Excelente. Saímos do pior resultado fiscal em 9 anos, para o segundo pior.
Mas, o mais interessante é o modo como o Tesouro Nacional teima em apresentar este resultado. Eu certamente prefiro o resultado nominal. Receita menos despesa e pronto. Certamente chegaremos ao tamanho do deficit real.
Mas, vamos dar uma chance e usar o conceito primário, que faz algum sentido se o objetivo é analisar a sustentabiliade da dívida pública. Então temos esse resultado do parágrafo acima.

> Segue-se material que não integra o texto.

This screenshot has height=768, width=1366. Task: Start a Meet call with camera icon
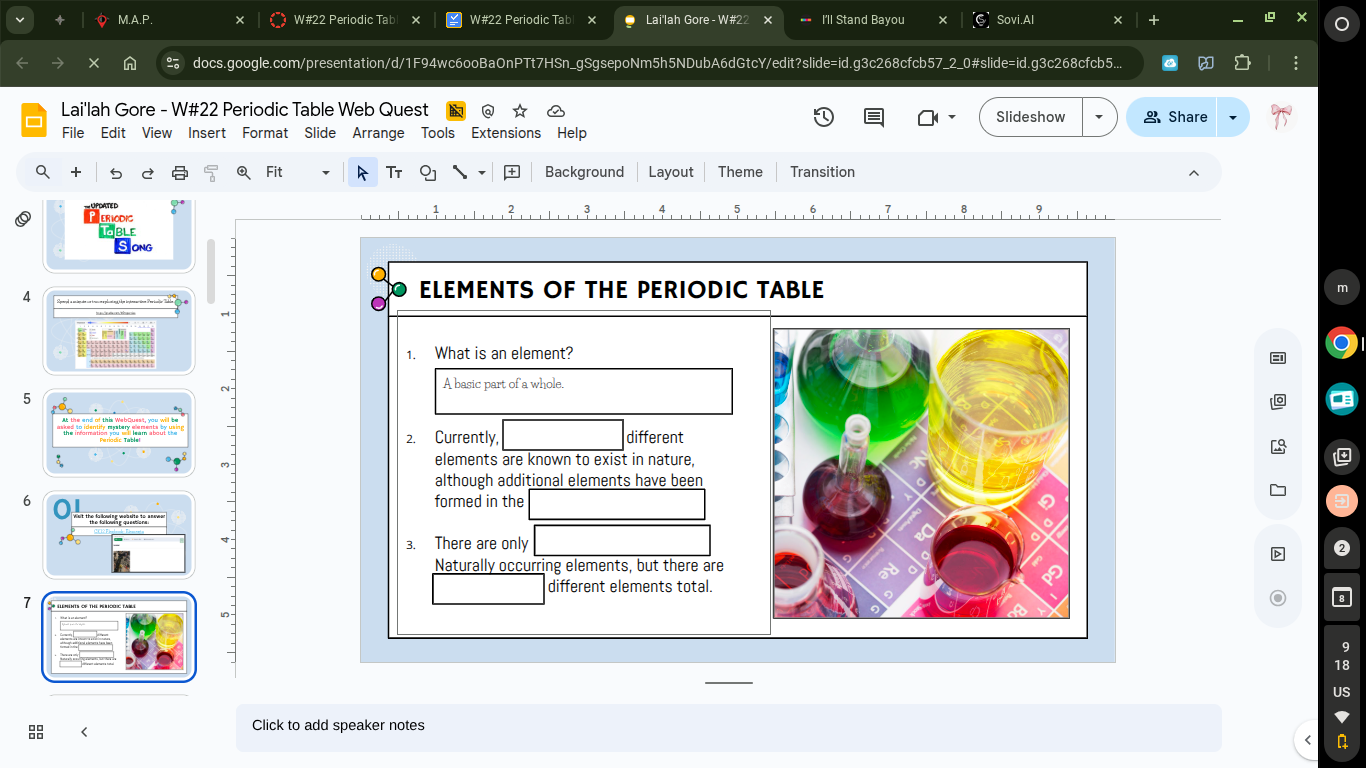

Acontece que os nossos políticos e condutores da política econômica gostam de tapar o sol com a peneira, como se as pessoas que tomam decisões financeiras fossem estúpidas. O truque consiste em diminuir as despesas para aumentar o valor do superávit primário. E Voilà! Chegamos nos 3,1% que era a nossa meta!
Quanto foi preciso abater? Poxa, muito simples.
Apenas para efeitos de considerar cumprida a meta fiscal de 3,1 por cento em 2010, o governo abateve das contas 11,7 bilhões de reais em gastos do Programa de Aceleração do Crescimento -equivalentes a 0,32 por cento do PIB.
Excelente! Meta cumprida!
PS: Não faça isso com o seu orçamento doméstico.